Nuland outlined reforms which the US ought to implement in anticipation of future influence campaigns. The US needs a framework to bring together its various intelligence agencies, technology experts and business leaders, similar to the coordinated restructuring on counter-terrorism implemented after 9/11. She highlighted tech companies as especially vulnerable due to the incentives against cooperation or sharing of information and design. The US government has an opportunity to build a framework to guarantee intellectual property and encourage tech companies to come together and discuss shared vulnerabilities in design, code, and supply chain that expose them to foreign exploitation.

Internationally there is need for similar coordination, allowing both flexibility and cooperation between countries. Terras noted there is no single public response which would work just as well in Estonia as it does in the US, so NATO members should retain flexibility on how best to counter disinformation and propaganda. At the same time, there is a need for greater cooperation between allied intelligence services in identifying culprits and international solidarity in ascribing blame.
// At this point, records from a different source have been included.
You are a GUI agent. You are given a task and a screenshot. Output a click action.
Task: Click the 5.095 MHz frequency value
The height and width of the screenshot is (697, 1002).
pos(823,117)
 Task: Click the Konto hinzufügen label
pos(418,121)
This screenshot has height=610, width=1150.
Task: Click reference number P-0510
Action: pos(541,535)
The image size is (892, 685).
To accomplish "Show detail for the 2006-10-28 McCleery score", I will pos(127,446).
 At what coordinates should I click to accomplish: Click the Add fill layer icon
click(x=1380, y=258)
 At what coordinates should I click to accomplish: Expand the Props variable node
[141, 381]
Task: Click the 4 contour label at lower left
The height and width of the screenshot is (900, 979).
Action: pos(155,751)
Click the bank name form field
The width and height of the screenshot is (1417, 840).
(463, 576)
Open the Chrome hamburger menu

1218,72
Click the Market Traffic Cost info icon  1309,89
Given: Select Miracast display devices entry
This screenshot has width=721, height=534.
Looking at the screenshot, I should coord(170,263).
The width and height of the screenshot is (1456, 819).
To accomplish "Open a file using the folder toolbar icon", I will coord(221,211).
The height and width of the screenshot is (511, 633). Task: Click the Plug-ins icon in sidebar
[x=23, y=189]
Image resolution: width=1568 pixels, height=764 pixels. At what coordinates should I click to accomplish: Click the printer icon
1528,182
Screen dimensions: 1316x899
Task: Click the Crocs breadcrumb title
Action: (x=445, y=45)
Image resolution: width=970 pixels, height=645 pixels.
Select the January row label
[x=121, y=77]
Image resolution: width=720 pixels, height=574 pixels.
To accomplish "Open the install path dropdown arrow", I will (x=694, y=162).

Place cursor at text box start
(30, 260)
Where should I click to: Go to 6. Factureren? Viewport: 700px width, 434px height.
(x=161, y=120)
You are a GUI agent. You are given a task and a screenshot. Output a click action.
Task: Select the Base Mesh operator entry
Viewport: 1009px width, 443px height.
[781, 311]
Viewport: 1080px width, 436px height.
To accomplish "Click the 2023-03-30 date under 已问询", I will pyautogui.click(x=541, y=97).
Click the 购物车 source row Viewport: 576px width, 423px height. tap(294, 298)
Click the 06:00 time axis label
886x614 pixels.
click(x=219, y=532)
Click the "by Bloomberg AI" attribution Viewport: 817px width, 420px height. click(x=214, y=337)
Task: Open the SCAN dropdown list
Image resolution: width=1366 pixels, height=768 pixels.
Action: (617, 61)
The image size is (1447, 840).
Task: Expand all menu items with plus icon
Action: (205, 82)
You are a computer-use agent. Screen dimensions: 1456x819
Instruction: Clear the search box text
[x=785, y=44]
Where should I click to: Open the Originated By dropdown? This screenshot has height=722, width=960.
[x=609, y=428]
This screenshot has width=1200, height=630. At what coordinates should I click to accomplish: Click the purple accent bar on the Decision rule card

The trickiest issue may be domestic political messaging. The panel discussed the importance of informing the public on hybrid warfare without overstating its effects. Publicly acknowledging and attributing foiled attacks is a key tool for discouraging future attempts. Acknowledging the problem is also a necessary step in educating the public on critical reading and cyber security skills.

At the same time, Rid warned of the risk of over-estimating the effects of foreign interference on domestic politics. In reality the effects of these methods are short-term, serving mostly to exploit existing domestic divides. Nations must maintain a faith in the efficacy of their own institutions and public discourse. The tendency to blame all domestic issues on foreign adversaries is itself characteristic of authoritarian countries.

The issue of appropriate response is more open to debate. States could counter with cyberattacks of their own. Aside from the risks of escalation, the panel discussed the risks inherent to cyber weapons: they are difficult to aim, easily attributed, and easily turned against their makers by adversaries. Other measures like sanctions and attribution of attacks to individual hackers can also deter and demoralize hybrid warfare attempts. No clear decision was reached on the most effective form of deterrence, but the panel agreed that the efforts made by the US and its allies to date have been insufficient.